** REQUIREMENT **
Return exactly the lines of the entries, from the one with "You are a computer-use" to the last.

DATASET ENTRIES below:

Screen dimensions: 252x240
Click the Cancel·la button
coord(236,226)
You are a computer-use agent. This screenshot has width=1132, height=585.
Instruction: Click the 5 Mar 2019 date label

End of DATASET ENTRIES.

** RESPONSE BOX **
You are a computer-use agent. This screenshot has width=1132, height=585.
Instruction: Click the 5 Mar 2019 date label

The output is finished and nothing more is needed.